2 Problem Formulation

Energy consumption determination is perhaps the first crucial element in demand side energy management (DSM). Additionally, in integration process of renewables such as solar plant in industries, knowledge of the load is a necessary requirement. To achieve this, direct measurements of generation and consumption can be done, otherwise known as an energy audit. This method is costly and might mean persistent measurements under different industrial production conditions. Another way is to get the industrial processes average energy consumption from a manufacturer’s specification. This method, even though simple, is not usually practically usable. This is because, it does not take into account the energy utilization under changing scenarios such as a not nominal operation, changing input parameters in production processes, and changing behavior of machines through its life cycle. The last method, which is proposed in this study, is to use ANNs to predict energy use patterns under real-time changing production processes. This however, requires a substantial data and several model configuration trials in order to generalize well.

This work is part of a larger project called “Control and Optimization of a Large-Scale Solar Plant in Ethiopian Textile Industry”. The aim of the project is primarily a smooth integration of an economically realizable solar plant for existing steam boiler’s feed water. During the course of this project, determining the thermal energy demand was deemed necessary for optimal sizing and operation of the solar plant. This task was difficult to achieve due to the absence of fund to do energy auditing. Neither was average thermal energy use determination possible since the factory was very old and no known specifications are available. These combined factors lead to the idea of predicting energy use patterns from other available related data through an ANNs. These related data are daily production from steam consuming machines and a KWh meter reading of a boiler.

The proposed research work employs the well-known BP algorithm for a multilayer feedforward neural network. The work has taken in to consideration all issues pertinent in practical implementation of these ANNs. To this end a Matlab scrip code was written that incorporates all the above mentioned issues and arrived at acceptable performance during run-time.

 

2.1 Fundamentals of Artificial Neural Networks (ANNs)

ANNs are defined as a collection of processing units with networks for interaction with each other through a weighted interconnection [3]. The whole aim of these networks is to replicate, in a rather simplified manner, the workings of a human biological central nervous system. The performance of these ANNs depends, in a not clearly defined manner, on the number, interconnection and interaction of these constituent units.

The aforementioned units are known as neurons. These neurons receive and give input signals to all other units of which they are connected.

■ Dataset excerpt
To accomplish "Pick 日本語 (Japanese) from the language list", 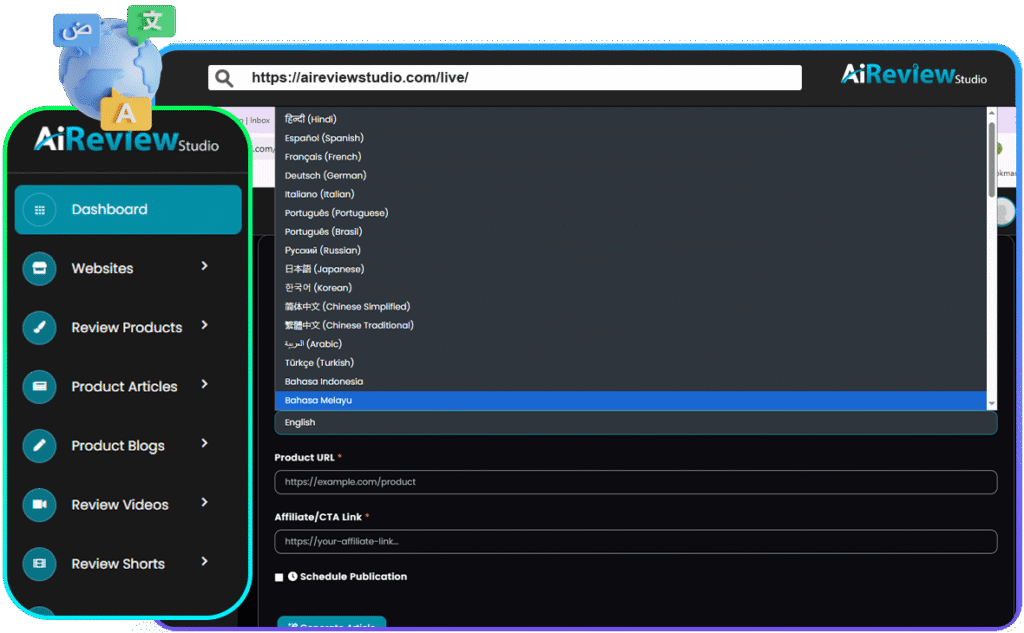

■ Questions
- a) From the problem formulation excerpt, extract the passage between "ANNs are defined" and "these constituent units.", inclusive.
- b) Translate this sentence from the problem formulation excerpt into Spanish: "The whole aim of these networks is to replicate, in a rather simplified manner, the workings of a human biological central nervous system."
- c) Carry on the problem formulation excerpt about predicting energy use with ANNs, picking up after its final sentence.

■ Numbered answers
- a)
ANNs are defined as a collection of processing units with networks for interaction with each other through a weighted interconnection [3]. The whole aim of these networks is to replicate, in a rather simplified manner, the workings of a human biological central nervous system. The performance of these ANNs depends, in a not clearly defined manner, on the number, interconnection and interaction of these constituent units.

- b) El objetivo principal de estas redes es reproducir, de una manera bastante simplificada, el funcionamiento de un sistema nervioso central biológico humano.

- c)
A single neuron model is shown in Figure 1. The output strength from the neuron is determined from the function f, which itself depend on the value of weight (W) and bias (b) associated with each interconnection. The implementation process begins when an input is presented to the network and propagated through the network as an output by the transfer function otherwise known as activation function. For MLP this process goes on from neuron to neuron and layer by layer through the output layer that process and gives the final value. A typical MLP neural network is depicted in Figure 2.

In MLP the training is implemented by examples prior to their usage as a useful network. This training attempts to iteratively adjust connection weights and biases using a known training data. To facilitate this training, the outputs from the network are compared to the target examples, which are known as the error performance index (PI). This error is compared and propagated back through the network to adjust weights and biases until an acceptable PI is achieved.


 

Fig.1 A single neuron ANNs

Fig. 2 Three-Layer Network, Abbreviated Notation

The final stage of the network implementation involves fixing the adaptive weights and biases using the last values of the training stage. The network then computes the output directly to give an estimated value for the inputs.

 

2.2 The MLP Architecture and the Back Propagation (BP) Algorithm

The three-layer MLP network with the associated notation is depicted in Fig. 2.

For MLP the result from preceding layer feeds the following layer which is denoted by

Where is the number of layers in the network.

The neurons in the first layer accept network inputs:

The outputs of the network in the final layer are taken as outputs:

The target and input to the network are:

Where and are input and target for the network respectively.

The performance of the network is judged by the mean square error given as

Using the steepest descent algorithm, a formulation for recursive learning of the network is given as

Where is the learning rate.

Since the above error function does not have an explicit relation for the weights in the hidden layer, use of chain rule for derivatives manipulation. The chain rule for a function f with explicit variable n, the derivative for the implicit variable w could be found

Calculation of the second part of the above equations is now straightforward because there is a simple relation between the net input to layer and the weights and bias in that layer:

Thus

Let’s define

Where is the sensitivity i.e. the sensitivity of F that is associated with variation in the ith element of the net input layer m. Employing this definition results in a simpler form for equations (9) and (10) which is:

Thus the steepest descent algorithm can be generalized as

)

 

The condensed matrix representation is given by:

Where:

Here also the sensitivities will be computed using the chain rule. This computation of sensitivities which are determined from previous layers gave the name backpropagation to the algorithm.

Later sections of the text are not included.